Lukas Rietzschel ist jung, ostdeutsch und erfolgreicher Schriftsteller. Also soll er sie ständig erklären: „die Ostdeutschen“. Und wenn es „die“ gar nicht gibt? Unterwegs mit einem Mann, der die Menschen manchmal selbst nicht versteht – aber es zumindest versucht.

Zuhören, bis es wehtut

Lukas Rietzschel ist jung, ostdeutsch und erfolgreicher Schriftsteller. Also soll er sie ständig erklären: „die Ostdeutschen“. Und wenn es „die“ gar nicht gibt? Unterwegs mit einem Mann, der die Menschen manchmal selbst nicht versteht – aber es zumindest versucht.

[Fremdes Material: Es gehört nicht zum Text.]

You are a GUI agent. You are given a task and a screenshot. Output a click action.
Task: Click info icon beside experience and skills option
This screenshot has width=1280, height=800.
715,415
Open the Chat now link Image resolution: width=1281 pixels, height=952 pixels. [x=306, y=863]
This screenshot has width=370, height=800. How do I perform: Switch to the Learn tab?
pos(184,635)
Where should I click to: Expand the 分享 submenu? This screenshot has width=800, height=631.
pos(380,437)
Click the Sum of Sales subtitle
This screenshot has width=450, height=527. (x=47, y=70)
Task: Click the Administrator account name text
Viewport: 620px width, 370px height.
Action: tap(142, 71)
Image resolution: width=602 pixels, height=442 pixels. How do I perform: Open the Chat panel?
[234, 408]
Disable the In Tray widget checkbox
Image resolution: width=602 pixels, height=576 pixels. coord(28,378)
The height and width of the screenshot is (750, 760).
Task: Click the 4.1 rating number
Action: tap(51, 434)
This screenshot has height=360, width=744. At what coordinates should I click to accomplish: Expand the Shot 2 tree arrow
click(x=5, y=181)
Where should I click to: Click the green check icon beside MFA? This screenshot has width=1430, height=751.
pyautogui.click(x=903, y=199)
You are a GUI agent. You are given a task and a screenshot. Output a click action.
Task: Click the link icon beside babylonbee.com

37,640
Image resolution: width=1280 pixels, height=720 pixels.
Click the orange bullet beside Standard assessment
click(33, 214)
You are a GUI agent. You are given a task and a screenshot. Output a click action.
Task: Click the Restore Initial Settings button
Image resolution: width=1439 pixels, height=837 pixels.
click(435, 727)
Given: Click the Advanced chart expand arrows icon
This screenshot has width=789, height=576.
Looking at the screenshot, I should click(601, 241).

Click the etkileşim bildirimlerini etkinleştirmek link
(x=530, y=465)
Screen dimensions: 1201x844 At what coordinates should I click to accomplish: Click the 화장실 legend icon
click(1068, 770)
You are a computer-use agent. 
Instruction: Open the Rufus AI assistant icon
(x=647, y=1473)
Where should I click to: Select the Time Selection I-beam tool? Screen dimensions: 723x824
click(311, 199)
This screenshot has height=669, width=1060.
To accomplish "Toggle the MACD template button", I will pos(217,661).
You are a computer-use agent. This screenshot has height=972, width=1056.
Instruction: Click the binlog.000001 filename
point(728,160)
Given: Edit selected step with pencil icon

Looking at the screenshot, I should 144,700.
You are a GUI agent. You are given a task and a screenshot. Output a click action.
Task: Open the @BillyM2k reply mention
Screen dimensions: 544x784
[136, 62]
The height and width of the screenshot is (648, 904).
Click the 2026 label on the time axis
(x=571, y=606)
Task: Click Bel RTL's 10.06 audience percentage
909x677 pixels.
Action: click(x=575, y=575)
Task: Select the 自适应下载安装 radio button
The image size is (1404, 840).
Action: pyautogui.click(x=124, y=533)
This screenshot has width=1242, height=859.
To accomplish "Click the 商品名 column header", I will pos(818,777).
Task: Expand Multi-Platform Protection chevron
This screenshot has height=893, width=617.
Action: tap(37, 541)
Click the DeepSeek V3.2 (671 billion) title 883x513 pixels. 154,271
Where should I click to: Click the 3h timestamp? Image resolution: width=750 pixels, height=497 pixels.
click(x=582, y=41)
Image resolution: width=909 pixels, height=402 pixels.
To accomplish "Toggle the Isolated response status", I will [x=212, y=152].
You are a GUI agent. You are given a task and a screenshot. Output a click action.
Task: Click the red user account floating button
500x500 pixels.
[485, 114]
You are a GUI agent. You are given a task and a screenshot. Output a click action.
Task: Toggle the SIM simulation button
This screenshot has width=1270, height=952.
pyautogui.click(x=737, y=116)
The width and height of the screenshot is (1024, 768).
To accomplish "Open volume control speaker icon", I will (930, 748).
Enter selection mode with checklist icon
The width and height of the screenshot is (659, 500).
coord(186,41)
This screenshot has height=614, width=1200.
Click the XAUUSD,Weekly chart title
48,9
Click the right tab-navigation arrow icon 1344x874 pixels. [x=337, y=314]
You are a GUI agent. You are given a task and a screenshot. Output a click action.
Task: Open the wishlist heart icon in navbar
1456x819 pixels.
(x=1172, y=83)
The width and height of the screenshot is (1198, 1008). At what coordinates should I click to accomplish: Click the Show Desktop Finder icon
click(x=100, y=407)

12. Mai 2026 | Lesezeit: 11 Min.

Der Mann am Nebentisch. Hat sich erst, im Nachhinein kann man es kaum anders sagen, betont unauffällig verhalten. Hat dann so sehr ohne Punkt und Komma in sein Telefon hineingesprochen, dass die Person am anderen Ende entweder taub sein musste oder dass, was im Nachhinein auch so naheliegend erscheint, ganz einfach niemand dran war. Für diese These spricht auch die Tatsache, dass der Mann nach einer Weile so laut auf das Gerät einredet, dass man ihn sicherlich in Kodersdorf, vermutlich auch in Niesky und womöglich noch in Quitzdorf am See selbst ohne Telefon bestens hört, obwohl er gerade in der Berliner Straße in Görlitz vor dem syrisch-arabischen Imbiss „Mal Alscham“ sitzt, wo sich auch Lukas Rietzschel und Martin Stefke vor einigen Minuten niedergelassen haben, um einen Shawarma zu bestellen.